TASK ITEM = Look for the string "agent" in the material below. Copy every line where you find it.

DATA SHOWN =
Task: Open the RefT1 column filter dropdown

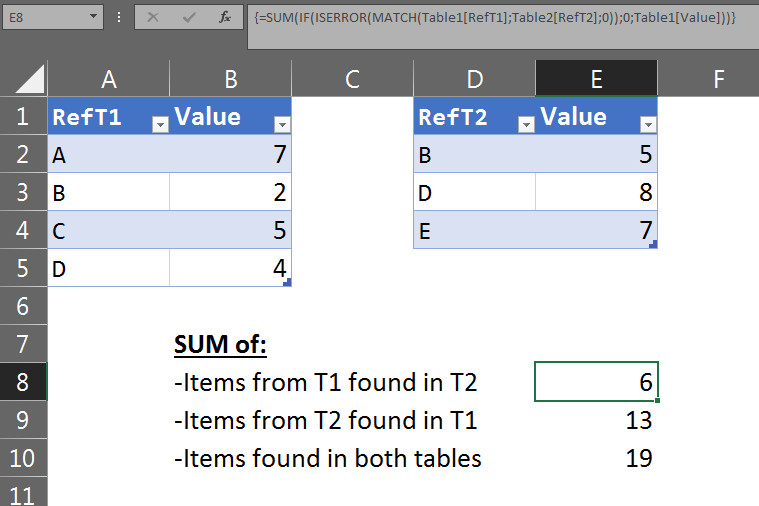Action: pyautogui.click(x=159, y=123)
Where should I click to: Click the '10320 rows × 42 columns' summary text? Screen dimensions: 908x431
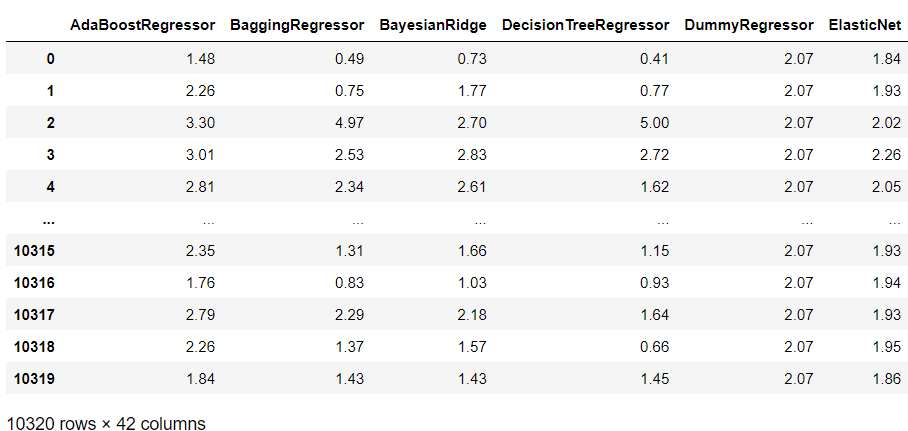tap(106, 423)
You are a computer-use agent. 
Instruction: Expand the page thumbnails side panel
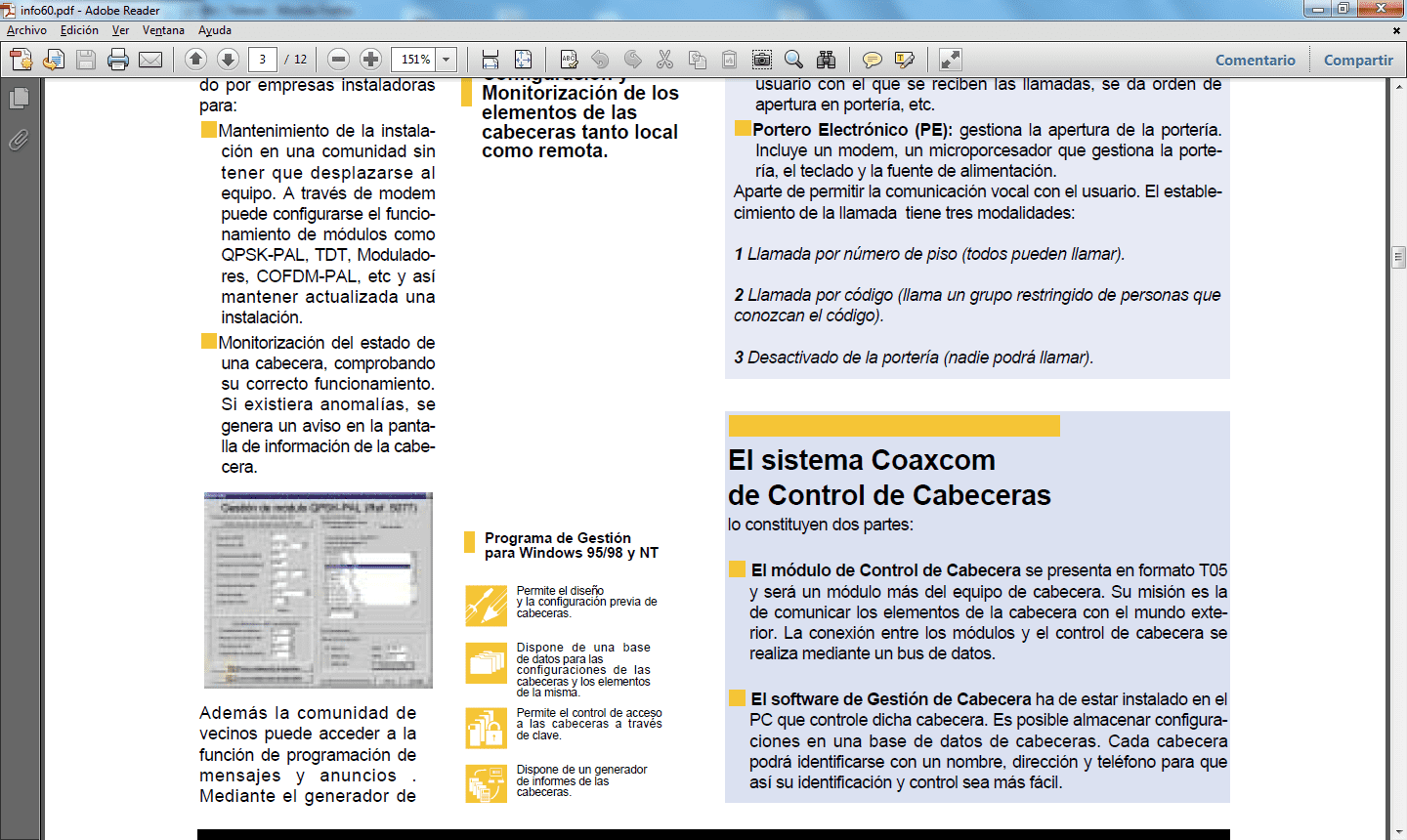point(19,99)
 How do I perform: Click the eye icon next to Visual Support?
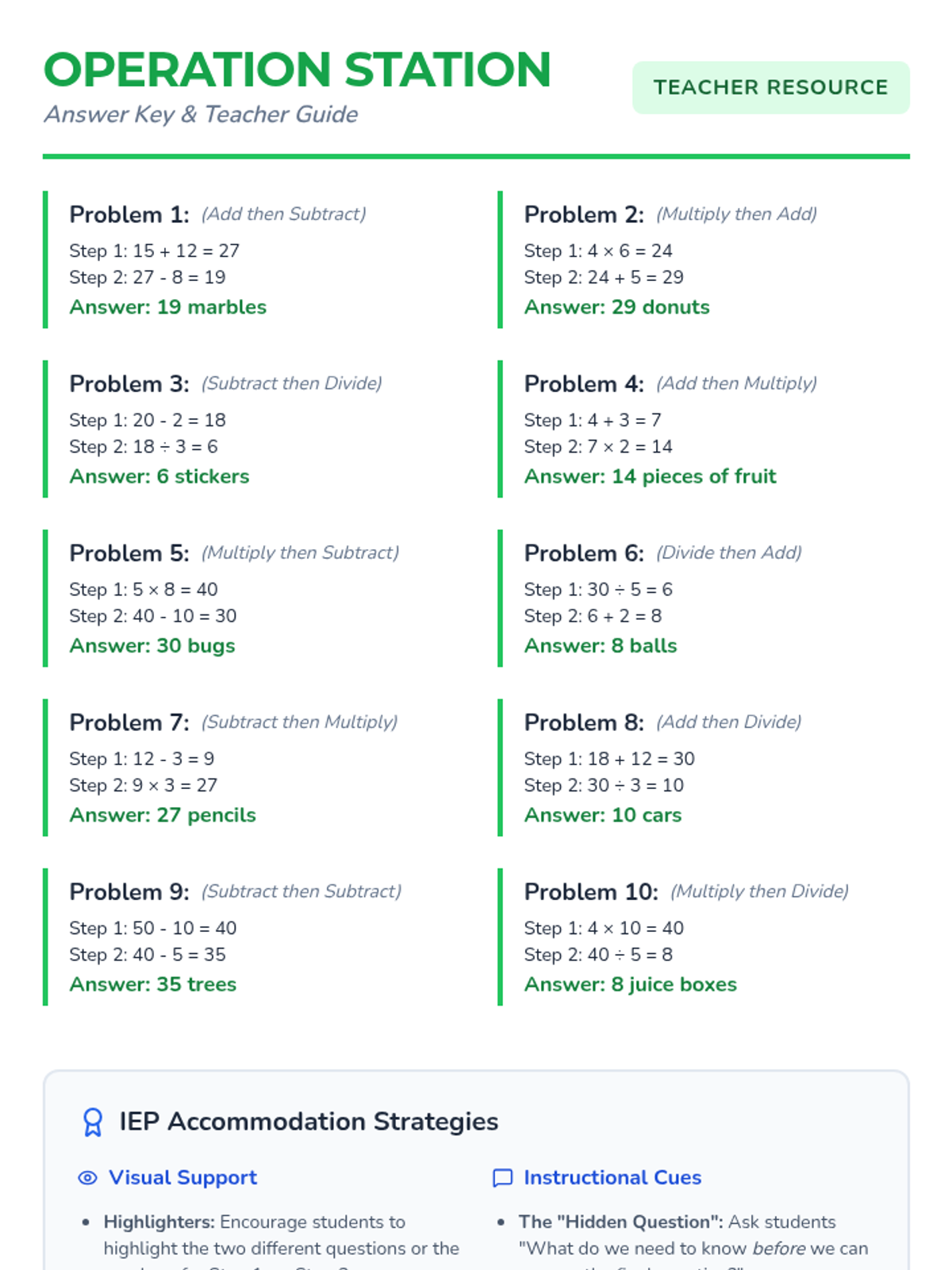[x=88, y=1178]
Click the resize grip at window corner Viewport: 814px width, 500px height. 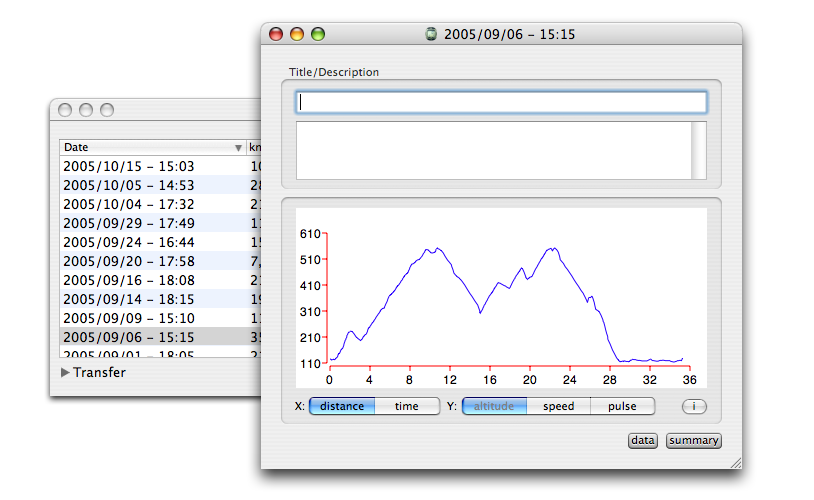pyautogui.click(x=735, y=462)
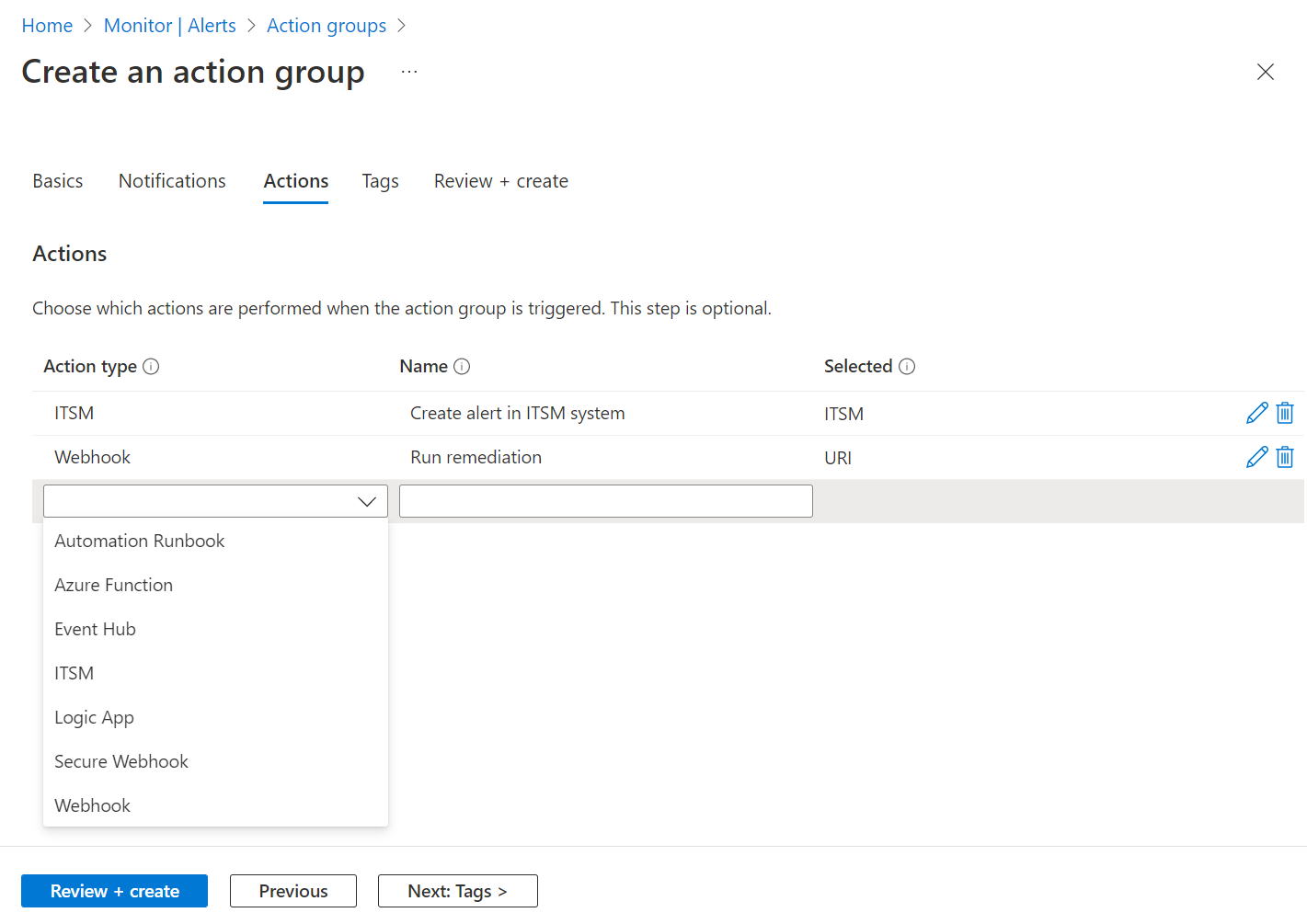This screenshot has width=1307, height=924.
Task: Edit the ITSM action using its pencil icon
Action: click(1256, 412)
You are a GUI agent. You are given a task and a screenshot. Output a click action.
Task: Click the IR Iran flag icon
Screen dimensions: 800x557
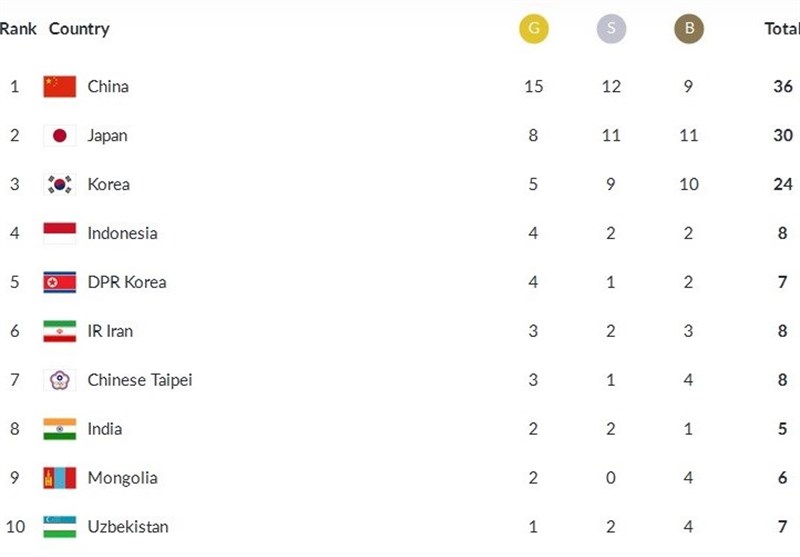pos(60,331)
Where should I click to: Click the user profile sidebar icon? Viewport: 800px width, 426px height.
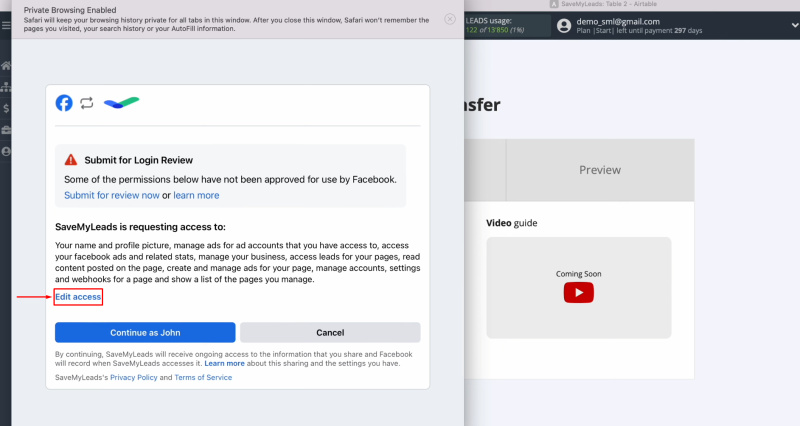(6, 152)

EXPECTED ANSWER =
You are a computer-use agent. 
You are a GUI agent. You are given a task and a screenshot. Output a click action.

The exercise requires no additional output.